Desde entonces, María Zambrano fue abriendo el mundo en sus palabras y desde el interior de sus páginas nos ensanchó la medida de sus horizontes. El tiempo y la escritura, el amor, la vocación creadora o la esencia de lo español a través de su literatura -«las peculiaridades extremas del pensar español»-; todo ello como pretexto para la filosofía, con el ser humano como centro y motivo. De forma personalísima, su lectura nos introduce en espacios que pudieran parecer inasequibles de otra manera, nos asoma a panoramas amplios e inéditos. Ella descifró para nosotros multitud de intuiciones, pudo someterlas -vigorosamente, pero sin profanarlas- a la fuerza de la razón, ofreciéndolas con magistral pulso lírico, con admirable sensibilidad literaria. Y nos dio sus descubrimientos desde un intimismo casi susurrante. Al correr de sus reflexiones, María Zambrano nos hace sentir interlocutores más que lectores.

= MATERIAL DE ORIGEN =
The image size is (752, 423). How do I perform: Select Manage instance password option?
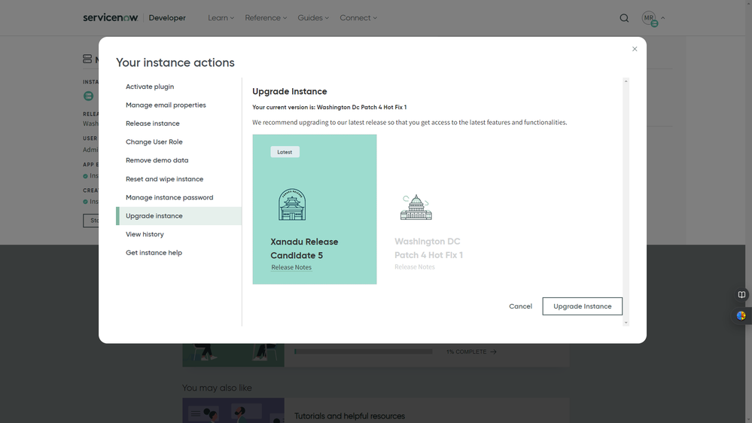pyautogui.click(x=169, y=197)
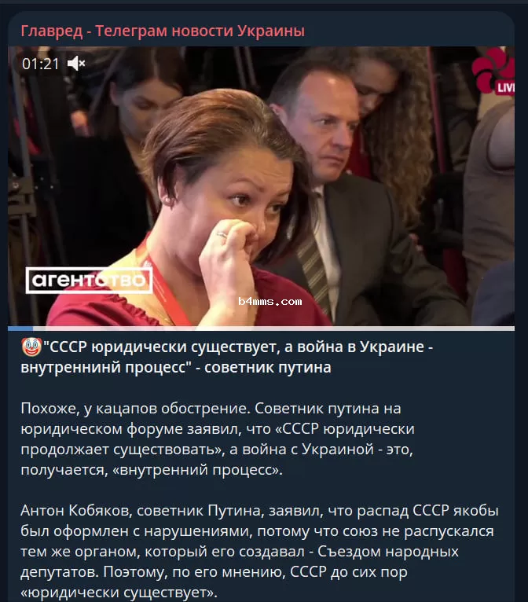Click the Агентство logo watermark

(89, 281)
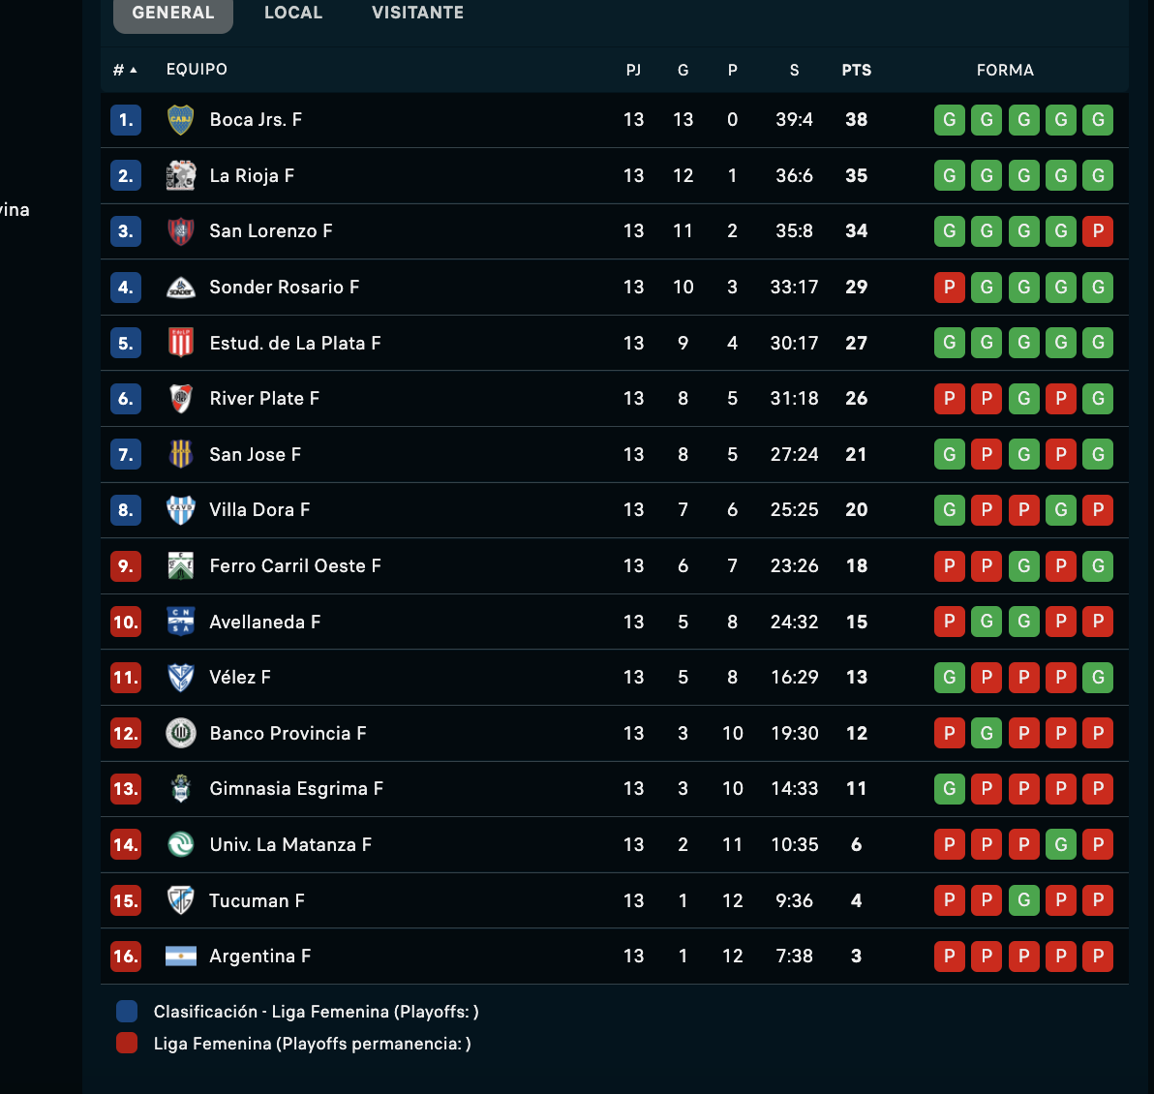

= PREGUNTAS DE ESTUDIO =
1 - Según el fragmento citado, ¿qué nos hace sentir María Zambrano al correr de sus reflexiones?
2 - Indica si cada afirmación concuerda con el fragmento citado, respondiendo sí o no y citando literalmente las palabras que lo deciden: (a) el ser humano es el centro y motivo de su filosofía; (b) Zambrano sometió las intuiciones a la razón hasta profanarlas; (c) Zambrano nos dio sus descubrimientos en un tono grandilocuente.
3 - Resume el fragmento citado en dos oraciones.
El listado no tiene ningún papel en esto.

= RESPUESTAS POR PUNTO =
1 - Nos hace sentir interlocutores más que lectores.

2 -
(a) Sí: «con el ser humano como centro y motivo».
(b) No: «vigorosamente, pero sin profanarlas».
(c) No: «desde un intimismo casi susurrante».

3 - María Zambrano fue abriendo el mundo en sus palabras y trató el tiempo y la escritura, el amor, la vocación creadora o la esencia de lo español como pretexto para la filosofía, con el ser humano como centro y motivo. Descifró multitud de intuiciones y las sometió a la razón sin profanarlas, ofreciéndolas con pulso lírico y un intimismo casi susurrante, de modo que nos hace sentir interlocutores más que lectores.